On just page five of that book, Jason had already said something that really struck me. He said that for him, the design process for any project always begins with a 79-cent spiral-bound notebook and any writing utensil he can find on his desk that still works. I had several thoughts upon reading this: isn’t that a little low-tech? …and… I thought this book was about WEB design …and… I’m not exactly amazing at drawing by hand.
And it wasn’t until I had completed the first full website project that I fully understood what Jason was talking about. If I begin the design process on a computer, without even realizing it I am limiting the design from the get-go. The reason for this is that the moment I start thinking about how the design will be represented by code, or how to format elements, or how I will position various elements on the page, I have ceased focusing my attention on the design itself and moved into the realm of technical details. However, if I start from scratch with just a piece of paper and a pencil, the sky is the limit. I can draw whatever comes to mind. The only thing that can limit me is my own imagination.
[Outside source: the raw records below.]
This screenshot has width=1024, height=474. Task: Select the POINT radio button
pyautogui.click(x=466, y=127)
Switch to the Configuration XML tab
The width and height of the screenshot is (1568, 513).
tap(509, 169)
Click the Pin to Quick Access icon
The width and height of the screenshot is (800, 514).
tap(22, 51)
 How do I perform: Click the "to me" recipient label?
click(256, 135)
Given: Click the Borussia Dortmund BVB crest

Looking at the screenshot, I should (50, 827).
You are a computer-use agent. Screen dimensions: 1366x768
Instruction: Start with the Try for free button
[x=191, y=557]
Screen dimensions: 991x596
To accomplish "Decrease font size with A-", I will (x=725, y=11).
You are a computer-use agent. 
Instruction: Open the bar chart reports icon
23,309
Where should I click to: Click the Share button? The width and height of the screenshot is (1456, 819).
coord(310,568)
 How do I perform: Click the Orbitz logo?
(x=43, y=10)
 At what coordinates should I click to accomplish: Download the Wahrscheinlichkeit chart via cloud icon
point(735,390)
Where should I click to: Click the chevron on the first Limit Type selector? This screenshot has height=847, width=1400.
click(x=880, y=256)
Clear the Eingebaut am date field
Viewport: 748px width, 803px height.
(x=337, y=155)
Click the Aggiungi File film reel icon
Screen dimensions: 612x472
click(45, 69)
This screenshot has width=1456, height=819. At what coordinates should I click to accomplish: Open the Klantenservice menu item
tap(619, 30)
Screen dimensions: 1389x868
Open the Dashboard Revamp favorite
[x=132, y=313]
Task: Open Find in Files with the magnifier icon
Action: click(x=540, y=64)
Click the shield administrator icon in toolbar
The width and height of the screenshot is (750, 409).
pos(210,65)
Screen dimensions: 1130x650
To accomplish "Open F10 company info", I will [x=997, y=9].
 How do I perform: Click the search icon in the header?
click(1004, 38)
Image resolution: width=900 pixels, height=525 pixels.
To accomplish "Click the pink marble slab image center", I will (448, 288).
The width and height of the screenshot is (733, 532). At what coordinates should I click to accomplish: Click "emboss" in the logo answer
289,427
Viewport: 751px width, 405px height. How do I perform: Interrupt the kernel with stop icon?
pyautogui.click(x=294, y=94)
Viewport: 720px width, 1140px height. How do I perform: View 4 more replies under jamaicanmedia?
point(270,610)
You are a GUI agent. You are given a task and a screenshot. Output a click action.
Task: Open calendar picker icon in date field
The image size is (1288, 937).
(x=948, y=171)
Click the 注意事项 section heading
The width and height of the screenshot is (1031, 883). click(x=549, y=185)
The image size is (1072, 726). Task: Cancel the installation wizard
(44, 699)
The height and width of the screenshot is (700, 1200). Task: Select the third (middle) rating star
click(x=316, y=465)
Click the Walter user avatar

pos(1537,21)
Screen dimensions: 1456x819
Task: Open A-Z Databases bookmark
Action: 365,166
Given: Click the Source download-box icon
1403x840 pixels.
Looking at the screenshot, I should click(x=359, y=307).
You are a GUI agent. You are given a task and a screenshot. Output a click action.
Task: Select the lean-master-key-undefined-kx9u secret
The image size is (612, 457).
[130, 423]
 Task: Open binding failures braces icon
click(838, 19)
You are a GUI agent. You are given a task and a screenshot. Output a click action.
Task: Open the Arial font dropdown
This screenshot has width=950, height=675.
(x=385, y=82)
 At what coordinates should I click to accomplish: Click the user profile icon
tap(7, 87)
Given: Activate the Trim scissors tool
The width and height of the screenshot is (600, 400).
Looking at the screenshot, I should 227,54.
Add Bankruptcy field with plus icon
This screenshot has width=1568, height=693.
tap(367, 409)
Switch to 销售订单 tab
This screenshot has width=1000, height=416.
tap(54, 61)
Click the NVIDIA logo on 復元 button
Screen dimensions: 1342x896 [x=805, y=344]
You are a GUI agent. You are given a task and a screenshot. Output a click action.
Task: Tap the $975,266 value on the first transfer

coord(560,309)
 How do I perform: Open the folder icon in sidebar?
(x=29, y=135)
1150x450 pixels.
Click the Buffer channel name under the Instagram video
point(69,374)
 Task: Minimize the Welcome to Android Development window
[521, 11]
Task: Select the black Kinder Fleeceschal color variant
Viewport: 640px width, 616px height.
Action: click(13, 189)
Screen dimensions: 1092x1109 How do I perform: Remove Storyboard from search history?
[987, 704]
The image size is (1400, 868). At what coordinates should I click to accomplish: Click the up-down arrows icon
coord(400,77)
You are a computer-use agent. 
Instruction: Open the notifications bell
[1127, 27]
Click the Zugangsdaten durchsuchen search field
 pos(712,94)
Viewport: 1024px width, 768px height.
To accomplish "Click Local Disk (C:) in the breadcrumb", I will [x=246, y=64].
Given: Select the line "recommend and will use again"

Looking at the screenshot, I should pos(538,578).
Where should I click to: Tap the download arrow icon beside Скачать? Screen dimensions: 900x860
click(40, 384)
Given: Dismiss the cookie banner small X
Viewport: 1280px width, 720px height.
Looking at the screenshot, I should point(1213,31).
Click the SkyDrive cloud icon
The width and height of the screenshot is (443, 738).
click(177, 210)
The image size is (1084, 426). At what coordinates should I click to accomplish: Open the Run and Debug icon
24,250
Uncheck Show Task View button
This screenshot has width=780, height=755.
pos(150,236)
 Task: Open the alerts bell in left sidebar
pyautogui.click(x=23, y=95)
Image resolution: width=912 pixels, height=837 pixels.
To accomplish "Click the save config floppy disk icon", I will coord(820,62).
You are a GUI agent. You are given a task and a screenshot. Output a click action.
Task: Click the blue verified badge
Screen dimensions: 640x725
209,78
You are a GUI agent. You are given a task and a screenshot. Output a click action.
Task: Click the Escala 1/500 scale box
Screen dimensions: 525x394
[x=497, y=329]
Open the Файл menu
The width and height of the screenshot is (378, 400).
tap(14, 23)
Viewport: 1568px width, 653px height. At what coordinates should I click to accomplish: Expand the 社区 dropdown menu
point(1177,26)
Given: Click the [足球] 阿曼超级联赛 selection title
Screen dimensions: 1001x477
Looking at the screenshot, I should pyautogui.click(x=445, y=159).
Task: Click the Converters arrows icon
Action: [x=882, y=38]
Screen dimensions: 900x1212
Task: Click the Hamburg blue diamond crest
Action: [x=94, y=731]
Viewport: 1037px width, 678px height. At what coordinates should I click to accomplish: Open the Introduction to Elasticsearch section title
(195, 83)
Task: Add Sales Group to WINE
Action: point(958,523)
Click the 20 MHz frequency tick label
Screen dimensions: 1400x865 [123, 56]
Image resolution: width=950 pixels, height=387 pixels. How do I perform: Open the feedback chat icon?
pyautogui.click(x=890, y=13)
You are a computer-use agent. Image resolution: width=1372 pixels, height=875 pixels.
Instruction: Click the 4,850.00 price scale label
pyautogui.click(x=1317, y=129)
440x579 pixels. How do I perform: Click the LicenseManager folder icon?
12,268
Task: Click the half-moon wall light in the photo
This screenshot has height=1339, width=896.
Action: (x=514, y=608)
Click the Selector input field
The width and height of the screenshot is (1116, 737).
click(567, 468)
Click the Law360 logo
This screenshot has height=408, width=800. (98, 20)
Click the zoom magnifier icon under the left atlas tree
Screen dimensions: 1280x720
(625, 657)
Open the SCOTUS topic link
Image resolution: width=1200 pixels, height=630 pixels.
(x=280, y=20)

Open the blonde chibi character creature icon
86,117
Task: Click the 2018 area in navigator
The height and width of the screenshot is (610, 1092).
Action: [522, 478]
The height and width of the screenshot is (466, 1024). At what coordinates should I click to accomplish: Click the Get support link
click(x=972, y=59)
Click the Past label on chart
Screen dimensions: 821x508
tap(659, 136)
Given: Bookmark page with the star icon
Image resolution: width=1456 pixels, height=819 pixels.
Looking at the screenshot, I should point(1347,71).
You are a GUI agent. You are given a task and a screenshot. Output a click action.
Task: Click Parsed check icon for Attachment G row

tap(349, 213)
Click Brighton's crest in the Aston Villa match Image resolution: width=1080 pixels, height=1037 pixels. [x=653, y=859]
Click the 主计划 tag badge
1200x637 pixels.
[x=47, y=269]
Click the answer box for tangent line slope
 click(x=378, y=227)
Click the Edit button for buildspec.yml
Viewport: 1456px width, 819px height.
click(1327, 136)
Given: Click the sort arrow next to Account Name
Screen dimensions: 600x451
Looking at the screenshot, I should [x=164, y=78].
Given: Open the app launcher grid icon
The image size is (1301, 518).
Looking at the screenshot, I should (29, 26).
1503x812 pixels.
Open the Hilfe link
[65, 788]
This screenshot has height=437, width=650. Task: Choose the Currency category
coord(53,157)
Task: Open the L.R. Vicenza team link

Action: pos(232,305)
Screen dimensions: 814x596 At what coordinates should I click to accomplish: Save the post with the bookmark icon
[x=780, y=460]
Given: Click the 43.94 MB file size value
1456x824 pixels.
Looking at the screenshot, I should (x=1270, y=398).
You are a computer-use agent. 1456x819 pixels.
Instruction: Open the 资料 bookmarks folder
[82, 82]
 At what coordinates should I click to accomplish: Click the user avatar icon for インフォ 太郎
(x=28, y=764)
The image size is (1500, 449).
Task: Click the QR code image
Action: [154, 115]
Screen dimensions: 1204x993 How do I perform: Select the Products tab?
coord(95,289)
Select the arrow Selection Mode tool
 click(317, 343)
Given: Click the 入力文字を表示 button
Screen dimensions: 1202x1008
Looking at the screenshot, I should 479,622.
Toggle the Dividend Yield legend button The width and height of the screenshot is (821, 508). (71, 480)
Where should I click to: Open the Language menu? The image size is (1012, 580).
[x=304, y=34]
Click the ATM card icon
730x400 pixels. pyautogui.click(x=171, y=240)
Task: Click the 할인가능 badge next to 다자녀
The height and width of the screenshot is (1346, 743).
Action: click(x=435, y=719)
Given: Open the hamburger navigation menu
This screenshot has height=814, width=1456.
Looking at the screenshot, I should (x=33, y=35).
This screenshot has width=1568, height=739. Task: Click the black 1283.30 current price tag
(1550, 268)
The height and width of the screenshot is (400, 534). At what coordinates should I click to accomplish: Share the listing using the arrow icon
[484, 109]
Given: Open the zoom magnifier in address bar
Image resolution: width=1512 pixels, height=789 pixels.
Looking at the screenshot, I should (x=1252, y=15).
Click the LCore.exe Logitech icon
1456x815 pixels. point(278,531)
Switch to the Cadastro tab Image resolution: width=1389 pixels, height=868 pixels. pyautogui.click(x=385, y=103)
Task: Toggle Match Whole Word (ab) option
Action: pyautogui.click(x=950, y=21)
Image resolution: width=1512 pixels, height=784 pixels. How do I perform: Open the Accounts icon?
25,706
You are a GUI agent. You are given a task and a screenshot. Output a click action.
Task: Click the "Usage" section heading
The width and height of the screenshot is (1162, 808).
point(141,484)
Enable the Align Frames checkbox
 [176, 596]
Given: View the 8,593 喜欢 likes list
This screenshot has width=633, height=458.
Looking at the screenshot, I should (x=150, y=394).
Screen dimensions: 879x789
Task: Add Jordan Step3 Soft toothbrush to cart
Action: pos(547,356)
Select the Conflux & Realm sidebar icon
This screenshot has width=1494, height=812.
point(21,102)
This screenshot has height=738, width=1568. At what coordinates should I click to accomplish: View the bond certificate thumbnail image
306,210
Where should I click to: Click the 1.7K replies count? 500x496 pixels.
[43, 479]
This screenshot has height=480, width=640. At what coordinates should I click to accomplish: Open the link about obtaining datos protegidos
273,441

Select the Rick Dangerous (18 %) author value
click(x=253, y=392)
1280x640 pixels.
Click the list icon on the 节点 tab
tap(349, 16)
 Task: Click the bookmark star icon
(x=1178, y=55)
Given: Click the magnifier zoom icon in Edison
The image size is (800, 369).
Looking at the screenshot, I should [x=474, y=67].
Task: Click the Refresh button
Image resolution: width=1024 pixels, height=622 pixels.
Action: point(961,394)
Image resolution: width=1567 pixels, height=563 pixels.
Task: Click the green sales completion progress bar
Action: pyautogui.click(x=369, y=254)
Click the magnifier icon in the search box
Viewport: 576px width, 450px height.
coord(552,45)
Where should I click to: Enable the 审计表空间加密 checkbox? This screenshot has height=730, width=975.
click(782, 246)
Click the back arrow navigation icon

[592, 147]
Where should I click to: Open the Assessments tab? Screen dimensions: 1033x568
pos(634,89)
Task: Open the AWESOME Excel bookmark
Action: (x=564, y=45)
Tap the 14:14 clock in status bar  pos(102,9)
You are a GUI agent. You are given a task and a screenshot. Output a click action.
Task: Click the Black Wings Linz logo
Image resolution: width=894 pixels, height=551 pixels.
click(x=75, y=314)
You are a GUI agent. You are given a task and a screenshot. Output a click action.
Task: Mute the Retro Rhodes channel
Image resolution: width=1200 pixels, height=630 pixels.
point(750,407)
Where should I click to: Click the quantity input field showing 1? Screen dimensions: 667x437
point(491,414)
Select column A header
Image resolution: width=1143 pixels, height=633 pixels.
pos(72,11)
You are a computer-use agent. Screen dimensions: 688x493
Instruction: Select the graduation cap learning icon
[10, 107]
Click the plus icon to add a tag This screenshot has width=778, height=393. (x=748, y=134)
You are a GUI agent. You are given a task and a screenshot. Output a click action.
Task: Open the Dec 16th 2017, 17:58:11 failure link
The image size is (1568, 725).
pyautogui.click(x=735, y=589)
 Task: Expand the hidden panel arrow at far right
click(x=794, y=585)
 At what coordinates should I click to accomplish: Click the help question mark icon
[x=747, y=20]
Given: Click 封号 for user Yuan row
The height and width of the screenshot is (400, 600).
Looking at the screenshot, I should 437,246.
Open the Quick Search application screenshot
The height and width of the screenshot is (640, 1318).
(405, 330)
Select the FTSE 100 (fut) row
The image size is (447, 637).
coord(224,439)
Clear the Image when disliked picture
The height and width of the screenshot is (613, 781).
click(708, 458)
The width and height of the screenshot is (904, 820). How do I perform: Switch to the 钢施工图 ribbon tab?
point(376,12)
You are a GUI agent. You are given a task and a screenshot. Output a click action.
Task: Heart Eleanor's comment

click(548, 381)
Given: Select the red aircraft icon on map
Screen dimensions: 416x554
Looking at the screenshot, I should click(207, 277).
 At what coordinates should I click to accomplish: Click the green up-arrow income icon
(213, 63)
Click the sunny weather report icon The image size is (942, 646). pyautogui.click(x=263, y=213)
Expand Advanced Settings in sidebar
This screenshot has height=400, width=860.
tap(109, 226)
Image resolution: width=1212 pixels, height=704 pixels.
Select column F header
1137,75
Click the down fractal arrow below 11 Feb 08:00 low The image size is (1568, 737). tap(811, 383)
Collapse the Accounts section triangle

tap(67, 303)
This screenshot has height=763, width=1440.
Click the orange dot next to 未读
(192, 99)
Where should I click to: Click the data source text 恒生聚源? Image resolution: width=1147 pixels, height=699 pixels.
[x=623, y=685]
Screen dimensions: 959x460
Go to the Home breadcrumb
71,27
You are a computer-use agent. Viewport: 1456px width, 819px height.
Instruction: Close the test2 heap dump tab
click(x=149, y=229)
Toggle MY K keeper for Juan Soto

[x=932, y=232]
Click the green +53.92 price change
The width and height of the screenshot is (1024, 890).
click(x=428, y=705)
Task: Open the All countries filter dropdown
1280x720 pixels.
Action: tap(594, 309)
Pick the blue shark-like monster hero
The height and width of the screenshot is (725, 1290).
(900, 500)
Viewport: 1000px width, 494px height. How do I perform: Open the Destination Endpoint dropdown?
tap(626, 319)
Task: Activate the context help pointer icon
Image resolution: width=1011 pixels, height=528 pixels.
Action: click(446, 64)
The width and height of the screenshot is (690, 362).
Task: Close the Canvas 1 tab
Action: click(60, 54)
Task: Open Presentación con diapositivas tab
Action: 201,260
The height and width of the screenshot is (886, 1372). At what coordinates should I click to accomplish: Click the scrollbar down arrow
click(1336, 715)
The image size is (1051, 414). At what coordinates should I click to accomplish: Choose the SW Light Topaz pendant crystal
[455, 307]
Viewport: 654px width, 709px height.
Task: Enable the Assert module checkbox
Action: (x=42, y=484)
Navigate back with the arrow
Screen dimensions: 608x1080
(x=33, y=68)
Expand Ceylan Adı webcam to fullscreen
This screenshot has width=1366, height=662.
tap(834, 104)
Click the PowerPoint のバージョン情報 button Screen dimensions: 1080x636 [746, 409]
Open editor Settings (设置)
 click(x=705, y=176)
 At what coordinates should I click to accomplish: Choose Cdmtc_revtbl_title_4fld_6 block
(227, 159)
As a musician, I often see parallels between my work on the web and my work in music, and it’s easy for me to see one here. Starting a design on a computer is kind of like taking the first two measures of a song and arranging it for a ten-piece ensemble when the entire melody hasn’t even been composed yet. When I am writing a song, I typically will have an idea of the big picture before I get into minute details. I’ll know how the melody will sound and what the flow of the piece from start to finish will be like long before I consider the specific harmonic intervals between the saxophone and the trumpet. The same is true in web design. And just as I encourage designers to begin with a pencil in hand, I encourage musicians to let their imaginations run wild in a more general sense before fussing over small musical details.
I often joke that I like building websites because it lets me use both sides of my brain. Coming up with a design for a client, and coding the website are two very different tasks. The right brain takes care of the intuitive design process and figuring out what will visually work best for the project. And then, when it comes to translating that design to the computer screen, the left brain figures out the techniques and coding practices that will accurately get those visuals onscreen looking the way I imagined. The process of putting together a website involves both of these aspects equally and very often switching back and forth between the two. But, that being said, at the beginning it’s important to keep those technical details as far away from the creative, designing right brain as possible! Just as a song starts with a melody, or a story starts with a plot idea, or a great photograph starts with an inspired moment in time, any design should begin the old-fashioned way: with nothing more than a pencil and paper.